Enigmático para unos, tenebroso para otros, imposible para muchos que le conocen. El carácter del nuevo premier es, según amigos y enemigos, su gran hándicap y el motivo de la larga espera para llegar a donde ayer llegó. Gordon Brown tiene fama de querer controlarlo todo y en su agenda no hay espacio para frivolidades. Si nadie duda de su capacidad intelectual, su oratoria aburre a la audiencia mejor intencionada.

Aunque sus íntimos juran que es alguien generoso y afable, lo que trasciende es la imagen de un hombre triste y ligeramente deprimido. Quizás su padre, el reverendo John Ebenezer Brown, ministro de la iglesia de Escocia, le inculcó con demasiados sermones esos principios de deber, entrega y moralidad de los que se vanagloria. Quizás el toque taciturno se deba a una sucesión de desgracias, que comenzaron cuando en la juventud perdió la visión de un ojo jugando al rugbi.

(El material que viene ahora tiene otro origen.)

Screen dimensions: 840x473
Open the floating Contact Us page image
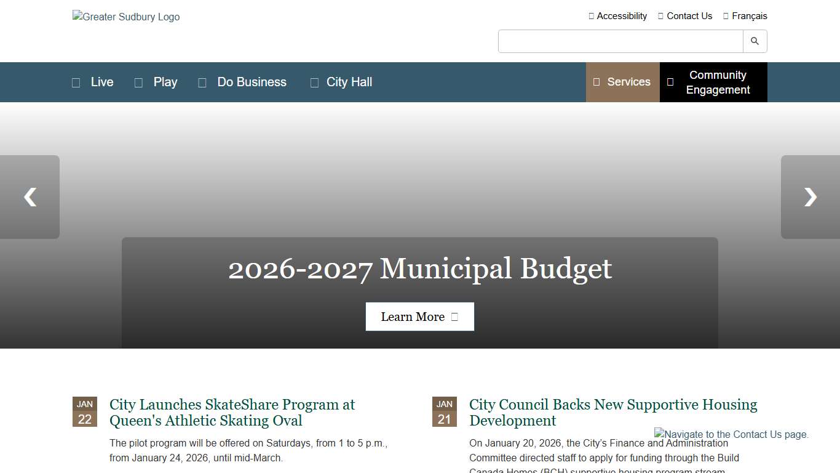tap(731, 434)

Ya casado con la relaciones públicas Sarah Macauley, tuvo que encajar la muerte de su primogénita de pocos días y la enfermedad crónica de su tercer y último hijo. La traición de Blair en 1994, arrebatándole el liderazgo del partido, para el que había comenzado a trabajar a los 12 años, ha envenenado su brillante carrera. A los que han criticado sus métodos estalinistas de trabajo, les responde que ha cambiado. El tiempo dirá si es cierto.